The results presented in Figure 43 suggest that, if CH’s production rate follows the trend predicted by the logistic equation best fit (solid blue line), and CH’s export and import rates continue along the trend lines shown in Figures 41 and 42, respectively, then the predicted total net export rate curve (solid light green line) reaches a peak negative value of about -2.2 in 2017, corresponding to peak net imports, after which, net imports start to decline. 

CH’s projected slowly increasing domestic production rate causes CH’s consumption rate to peak a few years after the import peak—at about 3.82 bby in 2020. 

That peak consumption rate of 3.82 bby is only about 7% higher than CH's consumption rate of 3.56 bby in 2011.  This would imply a much milder growth rate in petroleum consumption over the remainder of the decade, about 1%/yr, than seen in the past decades.   

The predicted decline in consumption rate in the first decade after 2020 is comparatively mild—about an -11% decrease to 3.4 bby by 2030.  The decline rate picks up steam after that (as imports from ME go into faster decline), declining to 72% of the peak by 2040 and then to 57% of the peak by 2050.  If these predicted production and consumption rate trends continued, then CH’s consumption rate and production rate would cross-over again in about 2049, making it possible for CH to become a net exporter, or alternatively, maintain its consumption rate for a time at about the same level it was at in the mid 2000s.

Summary & Conclusion
My last three posts, discussing petroleum consumption trends in North America (Part 6), the European Region (Part 7) and Japan (Part 8), all illustrate how, over the last decade, exports from the Middle East and other net-exporter regions to these three regions have been going down. 

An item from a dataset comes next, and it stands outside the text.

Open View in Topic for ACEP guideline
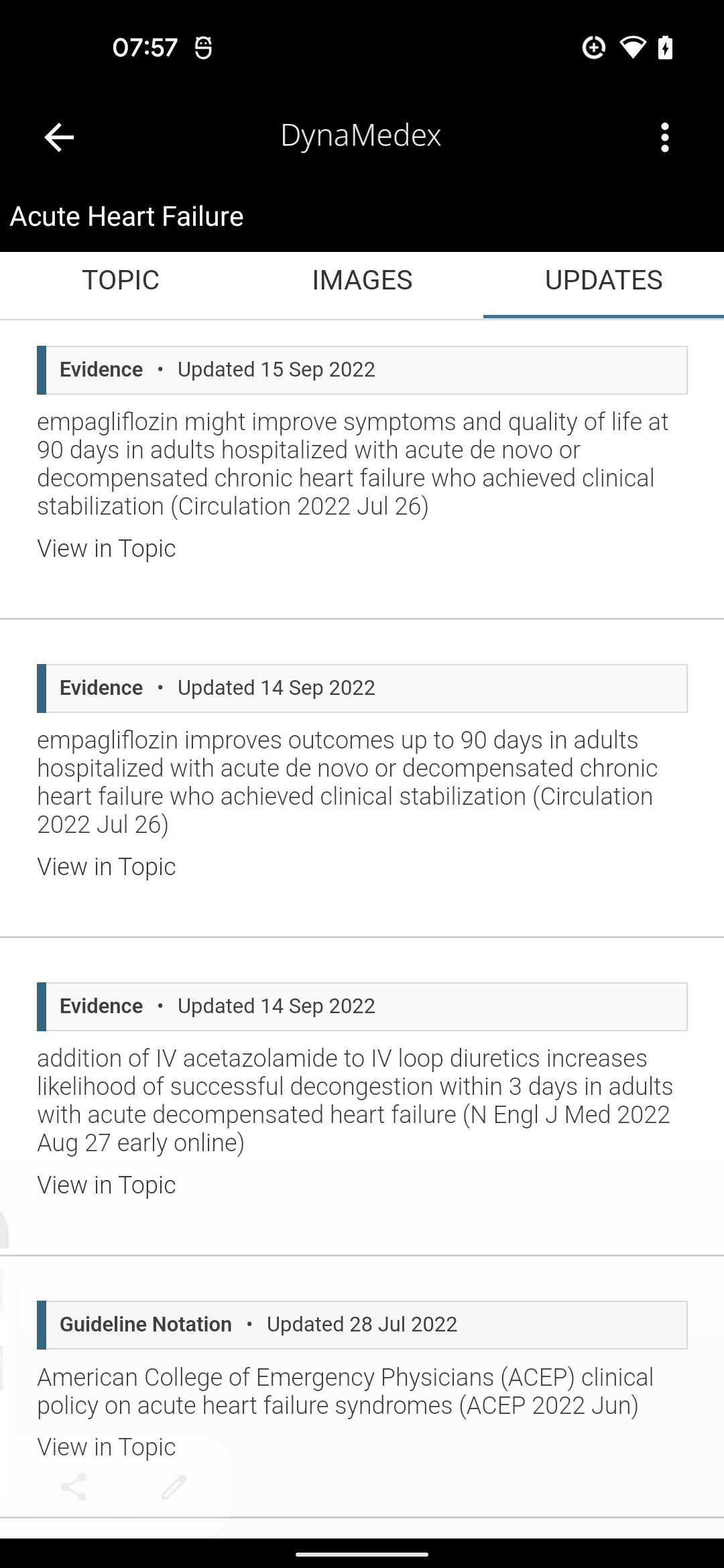This screenshot has width=724, height=1568. pos(107,1447)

In the present “zero-sum world,” as Jeff Rubin coins it, it is mainly the decline in exports to these three regions that has supported increased exports to China, and as you will see in the final post of this series, to the remaining Asia-Pacific regions.   

Zero-sum in this context is fairly accurate in the case of the Middle East and South America, because their net exports have been fairly flat over the past decade (see e.g., Part 2 and Part 5 Figures 1 and 17, respectively, green circles).  For other net exporters, like the former Soviet Union region and Africa, however, this is not the case, as net-exports from these regions actually increased.  But I do not expect this increase to continue.  Rather, I expect that exports from the former Soviet Union and Africa will decline as these region's production rates decline. 

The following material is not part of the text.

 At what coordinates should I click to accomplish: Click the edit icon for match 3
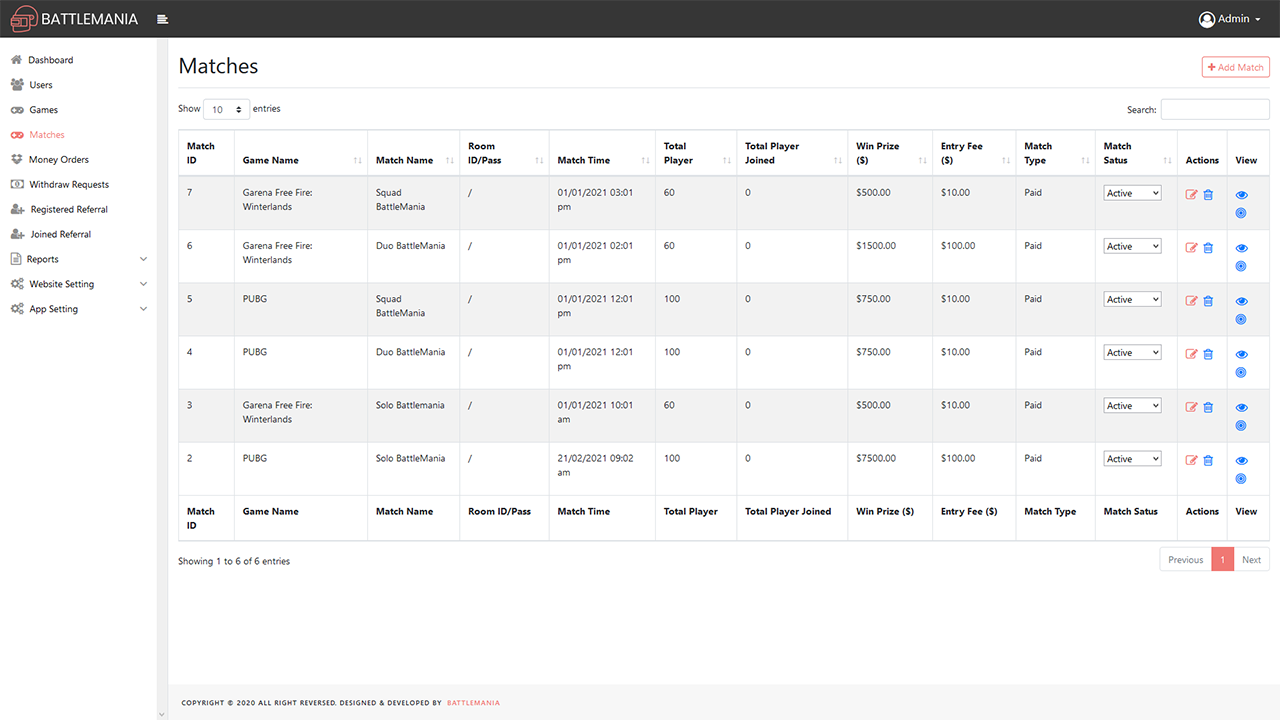pos(1191,407)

The good news for China is that the trends for continued increases in domestic production and imports, even while slightly increasing their petroleum product exports, will make it possible for China to have continued real economic growth, possibly up to the end of the decade--unlike North America, the European Region and Japan.

After 2020, however, the picture looks less rosy for China, as it’s main suppliers of oil start to go into production and export decline.  This probably means that China’s economy will become stagnant in the 2020s and then decline thereafter.  Even then, the predicted declining consumption rates in China of -1.1 %/yr from 2020 to 2030 or -1.4%/yr from 2020 to 2040, and, the possibility of a flattening consumption rate after that (e.g., due to increased domestic production, perhaps from the East China Sea and Western China), suggest a much milder decline scenario than what the decline trends look like for Japan (-5.2 %/yr), Europe (-3.2 %/yr) or North America (-2.2 %/y) all of which are on-going presently, and, will likely continue for the rest of the decade and beyond.